Bilateral investment treaties: From why to how
by Shubho Roy and Ajay Shah
Business Standard, 6 July 2026
Why bilateral investment treaties
The economics community has woken up to the errors of our ways on bilateral investment treaties (BITS). In essence, it's efficient for the Indian state to pay out a chunk of money every year in exchange for stabilising very large sums of money involved in foreign investment (see this reasoning from 2021). It is in India's best interests to offer deep protections to foreign investors, even greater than those promised to domestic investors. The numbers we are looking at are perhaps payments of $20 billion a year, to aggrieved foreign investors, in exchange for the present stock of foreign investment of $2 trillion with the desire for much higher values in the future.
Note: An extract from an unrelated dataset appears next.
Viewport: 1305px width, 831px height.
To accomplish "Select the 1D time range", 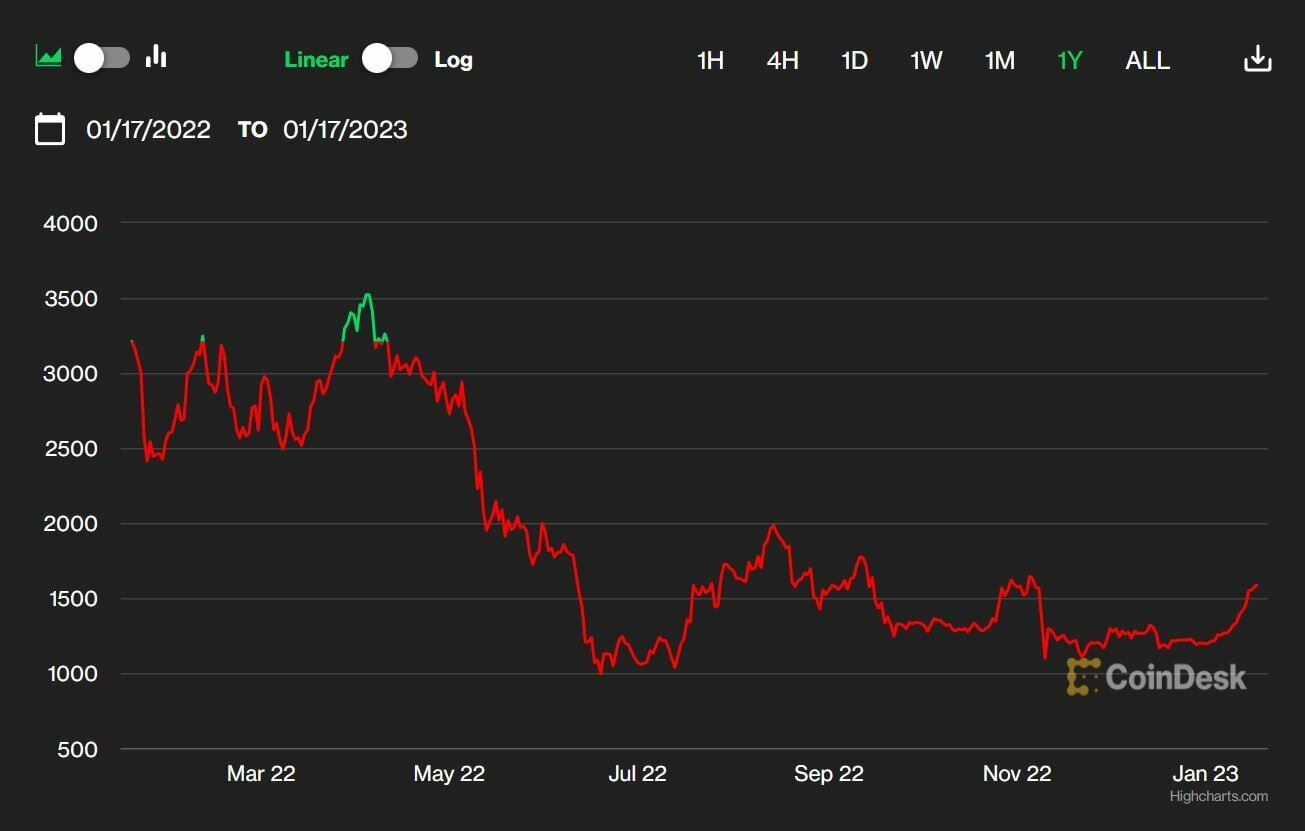I will point(854,61).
An Indian state which faces payouts for its own institutional failures is also one that will be more inclined to undertake policy reforms, which would yield outsized gains for society.
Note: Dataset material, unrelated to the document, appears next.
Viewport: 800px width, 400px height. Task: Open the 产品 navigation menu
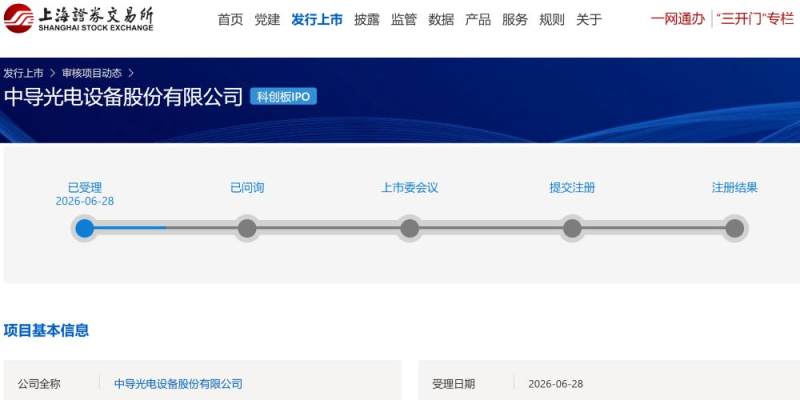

Why do countries sign investment treaties at all? Nobody demands a treaty before building a business in Germany. German courts, German administration and German politics inspire confidence on their own. Investment treaties exist because developing countries have poor state institutions. The treaty is rented credibility, a way to attract capital today while the domestic institutions are as yet weak. Before capital arrives, a government has every incentive to offer good terms, but there is a credible commitment problem. After the capital is sunk in a solar farm or a mine, the bargaining power reverses, and the same government has every incentive to revise the terms. Investors know this in advance. A government that cannot make its promises binding will find that investors demand higher required returns. This makes many projects unviable, and investment fares poorly.
With these basics in place, we should pursue two questions. How do we avoid a repeat of problems like the White Industries case? And, how quickly will private investors respond to better BITs?
How to do payouts better?
Rented credibility is not a free lunch. Consider what actually happened in the case of White Industries. An Australian firm won a routine commercial arbitration against a public-sector company. Enforcement then sat in Indian courts for nine years. An international tribunal held that this delay breached our treaty obligations, and the Indian state paid. In conventional Indian reasoning, this is seen as a treaty malfunction. It was the opposite. The tribunal precisely served the function of the treaty: It attached a price to the failure of our domestic institutions. The award was a feature, not a bug. The Indian state response was to shoot the referee.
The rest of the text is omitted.